Ich sprach ja schon die Mützen an. Solange meine Mutter Pudelmützen strickte, war das ja noch in Ordnung. Die waren ganz witzig, warm und lustig, weil man so schön mit dem Bommel wackeln konnte. Aber als die doofen Russen 1961 den ersten Kosmonauten ins All schossen, folgten ja wenig später die nicht weniger doofen amerikanischen Astronauten und das bescherte uns Kindern die Astronautenmütze!
Wer nicht weiß, was eine Astronautenmütze ist, stelle sich den Rollkragen eines Pullovers mit einer angestrickten Kapuze vor.
Diese Mützen umschlossen den ganzen Kopf und den Hals und ließen nur ein Loch für das Gesicht. Genauergesagt hatte das Ding zwei Löcher, eins fürs Gesicht und eins für den Hals. In etwa sehen heute die Feuerschutzhauben der Formel-Eins-Rennfahrer so aus.
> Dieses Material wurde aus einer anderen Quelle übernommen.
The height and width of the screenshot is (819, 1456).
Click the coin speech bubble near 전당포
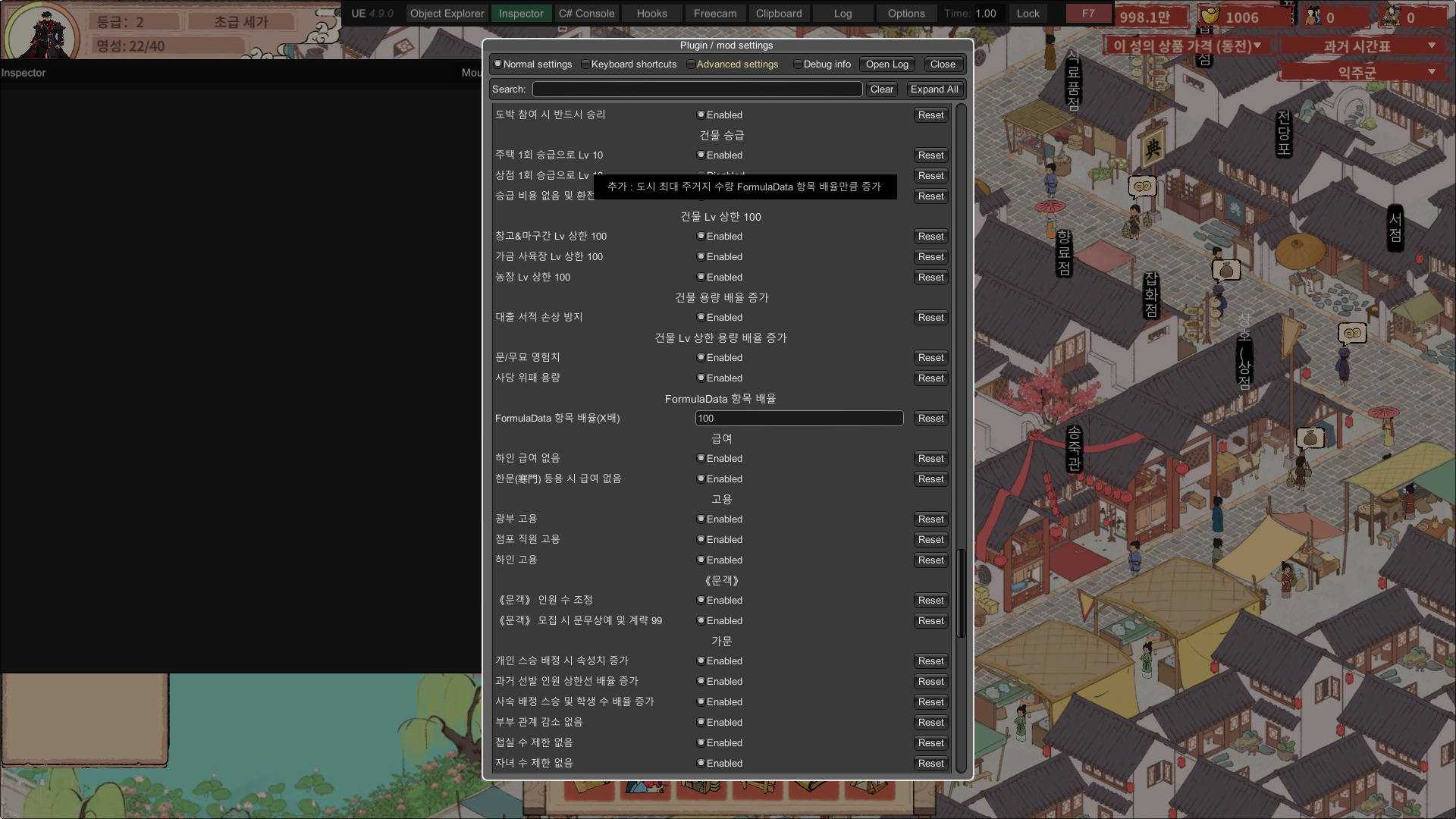1142,186
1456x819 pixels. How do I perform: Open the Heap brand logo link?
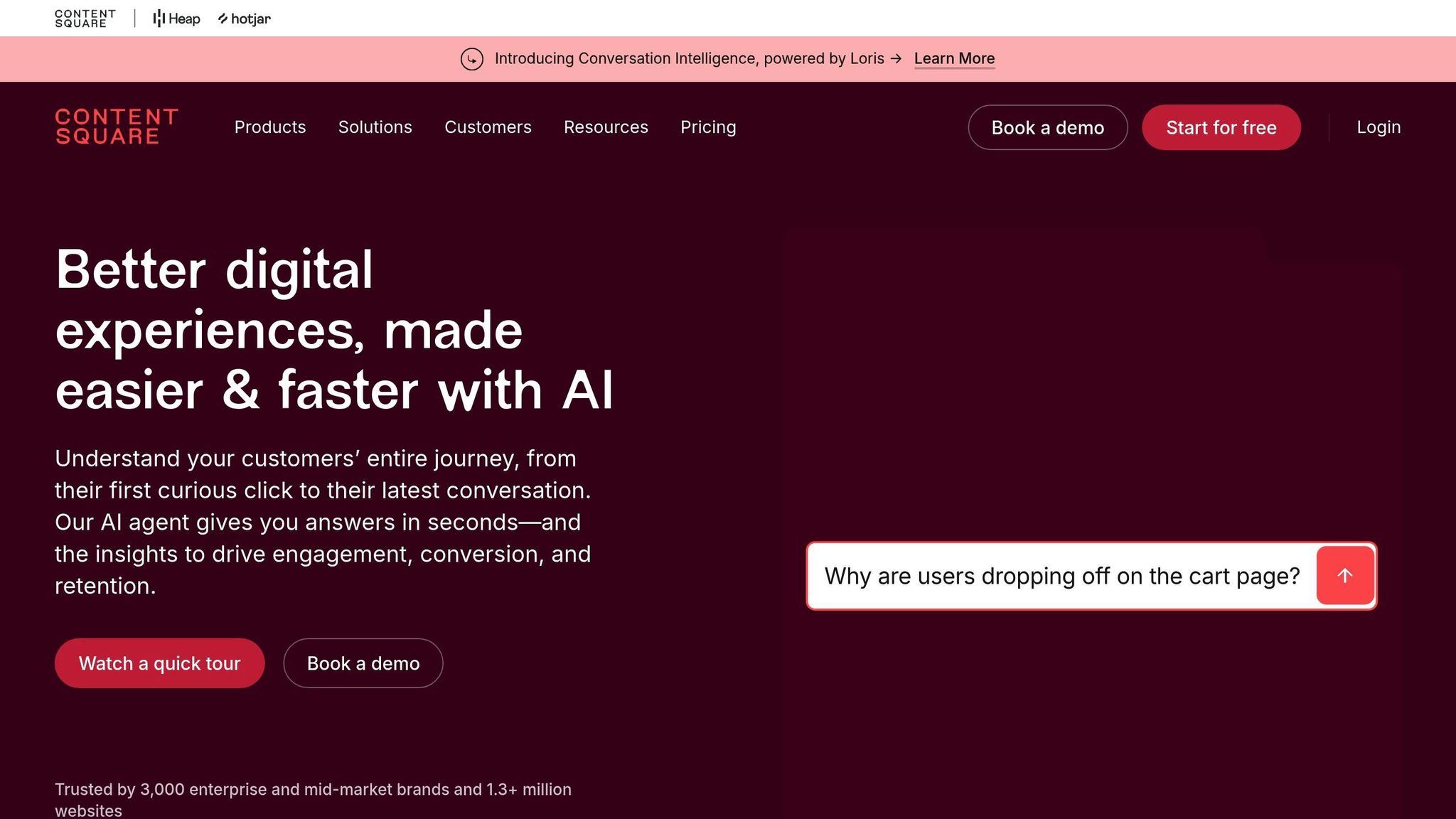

Nur waren unsere Astronautenmützen damals nicht aus atmungsaktivem Weltraumstoff, sondern… genau: aus aufgeribbelter Kratzwolle.

Was haben es unsere Kinder doch heute gut, oder? Dafür nehme ich sogar den kastriert klingenden Comic-Clown oder Verona (wie heißt die heute?) in der Fernsehwerbung von KiK in Kauf. Bei C&A, KiK und Konsorten bekommt man wunderbare, kratzfreie Kinderbekleidung, die man –wenn sie kaputt oder zu klein ist‑ nicht aufribbeln kann, sondern abgibt oder einfach in die Altkleidertonne wirft.

Neulich sagte die meine Frau: „Eigentlich könnte ich mal wieder was stricken.“
Ich hab bloß gesagt: „Ich stelle mich aber keinesfalls auf den Stuhl.“

Das hat sie nicht verstanden. Frauen!

Astronautenmützen, Schals, verkordelte Fäustlinge und vor allem Pullover waren also die bevorzugten Weihnachtsgeschenke meiner Mutter. Gerne ging sie aber auch im Schlussverkauf mit mir in die Stadt und versah mich dann mit allerlei Kleidungsstücken, die mir zwar nie gefielen, von denen der Verkäufer aber behauptet hatte: „Das tragen die jungen Leute heute so.“
Ja und kurz vor Heiligabend verschwanden diese Sachen dann aus meinem Schrank, um dann im Zuge der Bescherung, in schönstes -seit Jahren immer wieder aufgebügeltes- Weihnachtspapier gehüllt auf dem Gabentisch wieder aufzutauchen.

Andere Kinder bekamen einen Cassettenrekorder oder Bonanza-Figuren…

Seitdem ich halbwegs auf eigenen Beinen stehe, läuft einjeder, der mir zu Weihnachten etwas kleidungsähnliches schenken will, Gefahr, sofort den in mir schlummernden Werwolf zu wecken und der Zerreissung seiner textilen Gaben beiwohnen zu dürfen.
Ich will zu Weihnachten Blechroboter, Metallbaukästen, Spielzeug in allen Varianten, meinetwegen auch Bücher -obwohl ich mir die ja selbst schreiben könnte-, gerne auch was Süßes und was Elektronisches, aber KEINESFALLS irgendetwas was man anziehen kann.

Doch zurück zum Adventskalender:

Seit ich denken kann, habe ich jedes Jahr einen Adventskalender. Meistens sind es die ganz normalen, die mit den Schokoladendingern drin. Und damit es nicht so doof aussieht wenn ein so großer, kräftiger Mann einen Adventskalender da hängen hat, kaufe ich immer für jeden Mitarbeiter und jedes Familienmitglied einen. Da hängt bei uns unten im Gang also eine ganze Batterie von Adventskalendern nebeneinander und bis jetzt ist mir noch keiner begegnet, der nicht seinen Spaß daran gehabt hätte.
Frau Büser hat einen von „merci“, Sandy einen von einem bekannten Gummibärchenhersteller und die meisten anderen verschiedene Ausführungen mit Schokolade.
Ich habe in diesem Jahr einen mit Überraschungseiern, leider sind da nur ganz doofe Sachen drin. Aber egal, die Schokolade außen drum ist sowieso das Beste!